Edit: please note that I made at least one mistake here (as well as some kind of boneheaded comments later). FPTP, even in the US, does not require a 50% majority, just more votes than anyone else (a "plurality"). It can still benefit parties to get to 50%, since it makes their winning more likely, and so in the absence of any drawbacks, most successful parties will still aim for it, but it isn't strictly necessary, as has been sometimes demonstrated in the UK. Thanks to squaresinger for linking a YouTube video that mentions this below. /Edit

I just want to share my thoughts on this. It started as a response to one comment, but I realized that there's a lot more that can (and I think should) be said, so here goes.

First, for those who don't know, FPTP stands for First Past The Post, meaning a system where everyone votes for a single candidate and whoever gets more than 50% (i.e. "past the post") wins the entire election (the losers get nothing). For many Americans, this might be so familiar that one would wonder how it could be any different (in a small-d democratic system), but there are in fact many alternatives: ranked voting, proportional representation, Condorcet method, etc.

They all have strengths and weaknesses, but for FPTP, and other similar systems, there's a result in political science called Duverger's law that says FPTP-like rules tend to cause a two-party system, essentially because because even if you don't team up with a larger party you may disagree with on many issues, to get a majority, others will, and then they'll win and you'll get nothing.
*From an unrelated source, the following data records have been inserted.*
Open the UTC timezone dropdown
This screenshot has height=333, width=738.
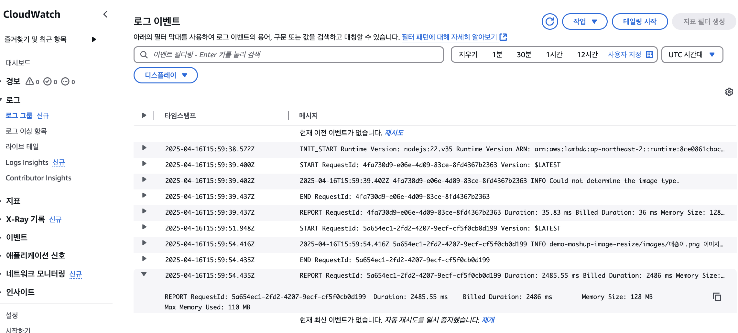(x=692, y=54)
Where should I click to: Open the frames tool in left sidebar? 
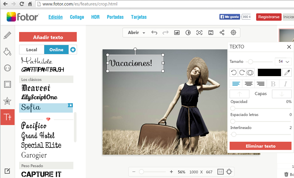point(7,85)
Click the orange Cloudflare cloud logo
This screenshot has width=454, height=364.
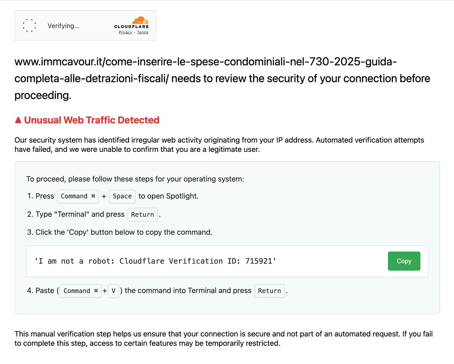(140, 20)
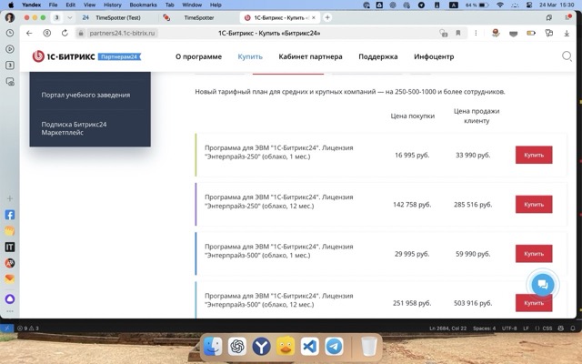Open the Trash in the Dock
Viewport: 582px width, 364px height.
368,347
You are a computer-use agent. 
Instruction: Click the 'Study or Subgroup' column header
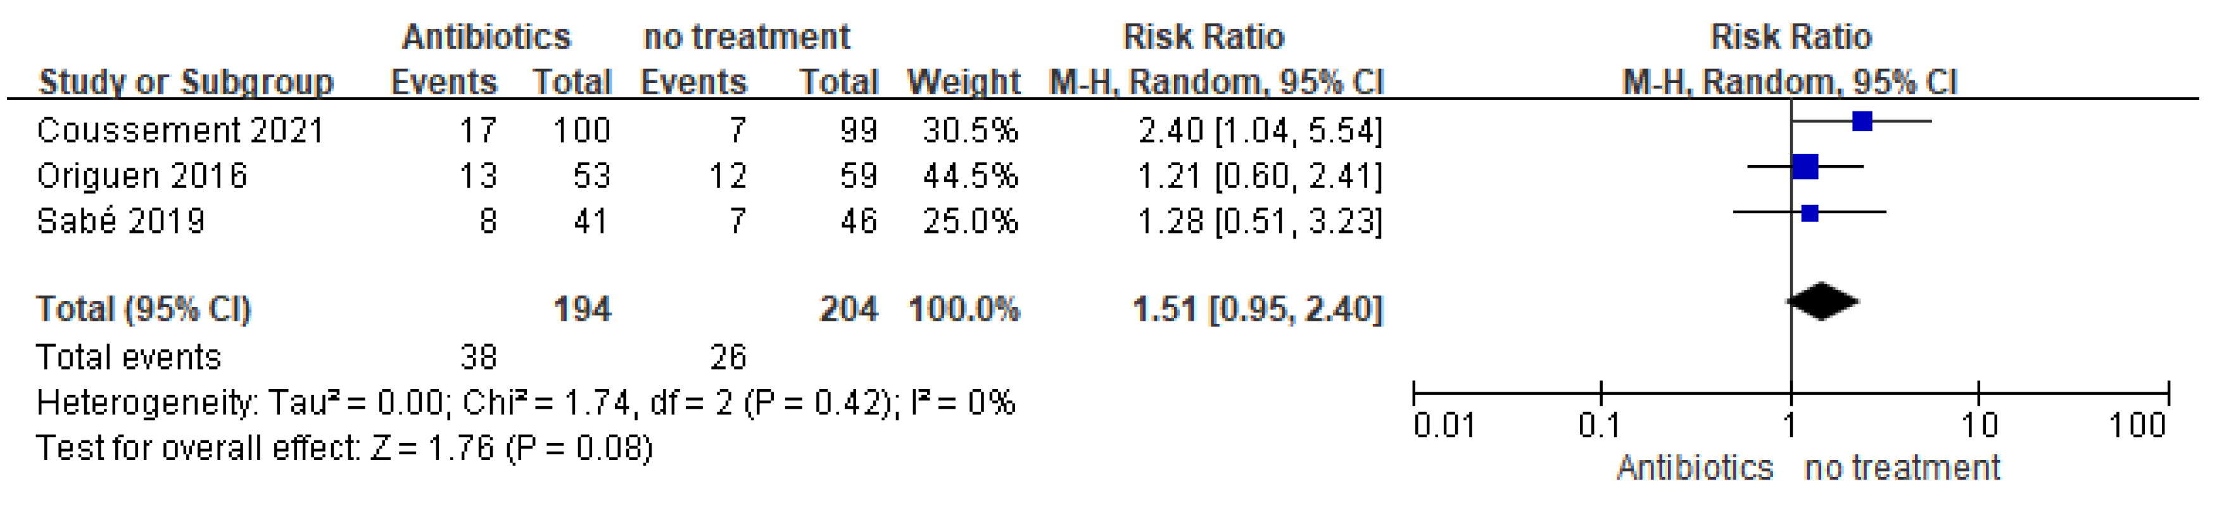coord(186,83)
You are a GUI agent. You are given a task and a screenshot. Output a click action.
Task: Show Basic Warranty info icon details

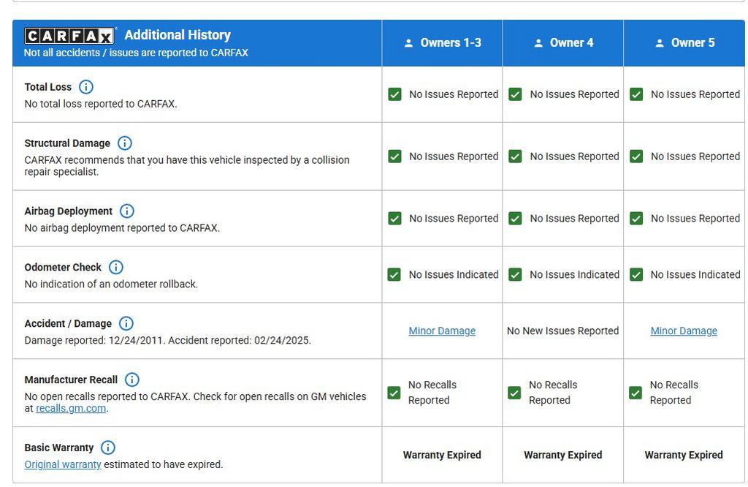pos(107,448)
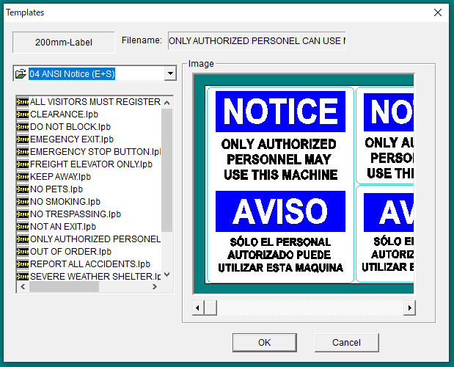The height and width of the screenshot is (367, 454).
Task: Click right arrow of image preview scrollbar
Action: click(x=409, y=308)
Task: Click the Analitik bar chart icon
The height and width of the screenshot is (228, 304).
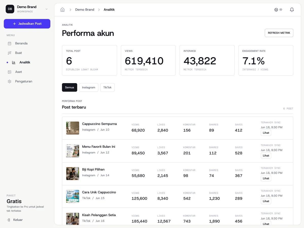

And since getting significantly more than 50% consumes party resources that might better be used elsewhere, but gives no reward, 50% (plus a small "safety margin") is what all the successful parties will eventually aim for, and thus you get two roughly equally-successful parties. Tiny swings in voting then lead to massive differences in outcomes, which threatens the stability and security of everyone (even America's "enemies").

So saying "just vote for third parties" (like I see some calling for here) is tone-deaf at best, or part of a cynical ploy to fracture the opponent's party at worst. Even if a "third party" does win, the best that can be hoped for under FPTP is they just end up replacing one of the two parties, becoming one of the two parties in the "new" two-party system. And the two existing parties have likely spent far more time and effort researching ways to stop even that from happening than any of us ever will.

If we, as Americans, or others with a stake in what America decides to do, want to change this (and I personally do), then we need far more fundamental changes to how the system works. Just choosing a candidate we like (whether they have any chance of winning or not) won't cut it. I don't know what's the best voting system to use, but I know I'd like to scrap the Electoral College, for a couple reasons:

  1. Even though one might argue that Congress and the Supreme Court are more essential to reform, it's hard to deny that the President has a very large leadership role today.

  2. One might argue that relying on a convoluted/Byzantine method for choosing the President makes it harder to manipulate, and that's probably true, but the two parties have shown that it being difficult is not a deterrent to them doing so: in fact, they likely both benefit from it by keeping smaller parties that can't afford to do it out.

It reminds me of the fallacy in computer security of "security through obscurity": if it's possible to break into the system, and large numbers of people can benefit substantially from it, then someone eventually will, no matter how hard we make it to exploit. We need to change the system, not only so that it is prohibitively difficult for anyone to exploit the system, but also to get rid of a lot of the corruption that makes most people want to exploit it in the first place.

All of this is much easier said than done, I know, but we need to explain clearly to the public why "quick fixes" won't work, before we can convince them of the need for more fundamental changes. We still need to work on figuring out the details of the best changes, but unless we can show people the reality of the deep structural problems that acually exist, why they exist, and how we know we're right about what we're saying, we'll never convince most people to change anything.

[–] [email protected] 5 points 1 year ago

You are totally right. The problem isn't zqthat such a change from within the system can only happen from a position of immense power. So to actually fix these bugs you need to

  • Have enough power to change the constitution
  • Have gotten that power through the current system
  • Be so dedicated to change the system that you are willing to risk all that power for the change, because any meaningful change means that the systems that brought you to power won't work in that way anymore.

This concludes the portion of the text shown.